The Jacksonville Armada FC completed the club’s inaugural season this past Sunday sporting an announced record crowd of over 9,000 at the Baseball Grounds. This final match of the Armada’s first season culminated what has been an off-the-field model of how to launch an expansion team in NASL. From superior marketing to outstanding market-wide branding, the Armada have been a hit. However, on-the-field the squad has lagged behind in-state NASL rivals Tampa Bay and Fort Lauderdale both of whom entered the final weekend of the season with an opportunity to qualify for the NASL’s unique four club postseason “The Championship.” Fort Lauderdale’s late goal clinched this match 1-0 and a spot in the postseason, leaving Jacksonville bottom of the table in the 11-team NASL.
The difficult on-field struggles for the Armada had a lot to do with a fundamental misunderstanding of the types of players and coaches that succeed in American lower division soccer. Overloading the side with technically gifted foreign players and well-respected international coaches looked good on paper before the season started. However, since only a handful of the signed had been through the wars of leagues like NASL, issues such as the length of travel, physical play, uneven and quick turnaround of matches sunk the Armada’s hopes of making a playing splash in year one. By early September, the club had dismissed its entire soccer hierarchy and began planning for year two in terms of a new playing style and technical staff.
What the team may have gotten wrong in building an on-the-field product, the Armada got it spot on with marketing and promoting the club. Led by local owner Mark Frisch, who is himself a soccer fan, the club has bonded with supporters and courted all elements of the existing soccer infrastructure in the area. The success of several local amateur teams and multiple United States Men’s National Team friendlies built a base of fans that had eroded following the demise of the Jacksonville Cyclones of the A-League in the late 1990’s. Frisch smartly hired soccer people and others with professional sports experience to cultivate this existing supporters’ base and enhanced it by creating strong partnerships with the youth soccer community. Memories of Jacksonville Tea Men of the original NASL have faded among many locals, but those who have continued to be involved in the sport since those heady days of the early 1980’s were instantly courted by the Armada.
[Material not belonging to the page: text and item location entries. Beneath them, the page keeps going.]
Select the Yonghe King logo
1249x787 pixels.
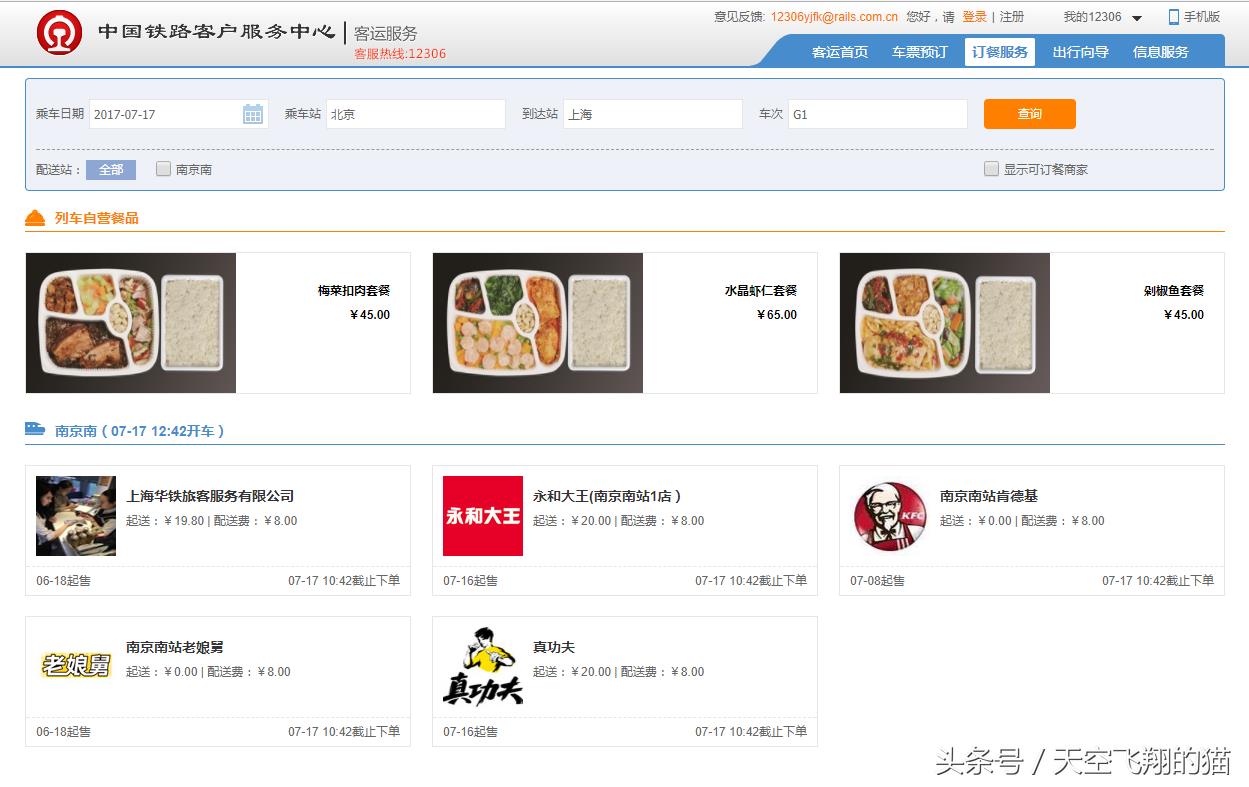tap(483, 516)
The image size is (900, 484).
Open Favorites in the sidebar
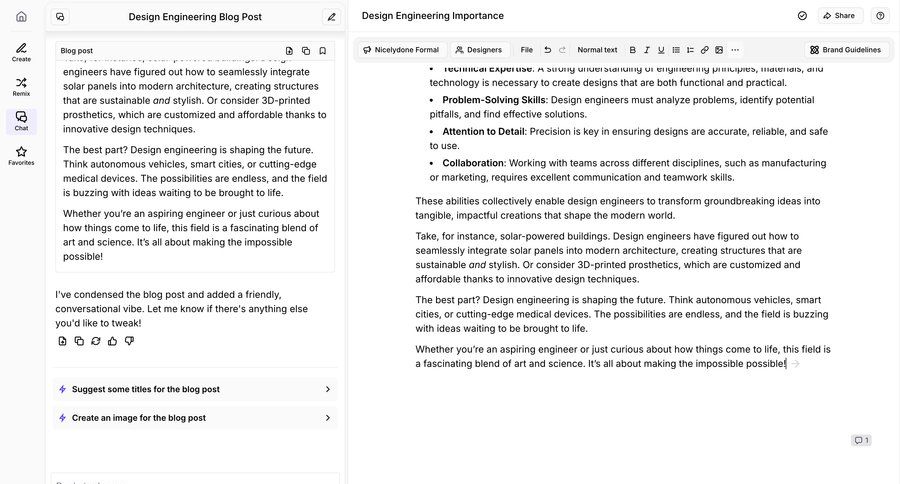[x=21, y=155]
The Armada began ramping up operations in the summer of 2013, almost a full two years before kicking a ball in NASL play. All of the early legwork paid off as the team smartly connected with millennials in its marketing – many of these individuals were not previously soccer fans and had little interest in other local sports, but the international appeal of this sport and the marketing efforts of the Armada proved attractive. One of the reasons this worked was the accessibility to players the club provides. The community oriented approach of Frisch and his team president Steve Livingstone allowed the club to build relationships between fans and players that is largely absent in American pro sports today.
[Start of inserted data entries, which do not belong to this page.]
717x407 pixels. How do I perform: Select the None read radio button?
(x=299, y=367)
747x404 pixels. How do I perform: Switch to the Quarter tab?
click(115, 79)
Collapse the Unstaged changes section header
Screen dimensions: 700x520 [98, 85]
This season the Armada, per my sources, sold more sponsorships than any other NASL club. While selling sponsorship is one thing, treating sponsors well and maintaining relationships is sometimes even more difficult. The Armada’s matchday experience at Community First Ballpark is among the best I have experienced in US lower division soccer. The park is properly branded for soccer yet utilizes the superior concessions and concourse space that baseball stadiums provide to create a degree of a carnival atmosphere combined with a nice day out at the park.
SEE MORE: Appetite for pro soccer in Florida proving critics are dead wrong.
Second season syndrome is often a real one in the lower tiers of American soccer. Owners who deal with unexpected financial loses or disappointment on the field scale back operations and regress to the mean in an arena where the fail rate among clubs has been massive over the course of the last 15 years. But the Armada, who averaged more fans per game this season than Orlando City SC ever did in the four years they competed in the lower tiers of American soccer before moving to MLS and averaging over 32,000 fans a game, have no plans to scale back. This is a remarkable statistic especially considering the Jacksonville media market has less than half the people than the Orlando market.
Instead of falling into offseason mode, this week the Armada staff is rolling up their sleeves and working the community like any other week. Successful organizations use the offseason strategically and keep working – and the Armada is in the process of transitioning from model startup to model long-term club in the state of Florida.
Next season, the club hopes to have a more successful on-the-field product while continuing the same effective marketing success of year one.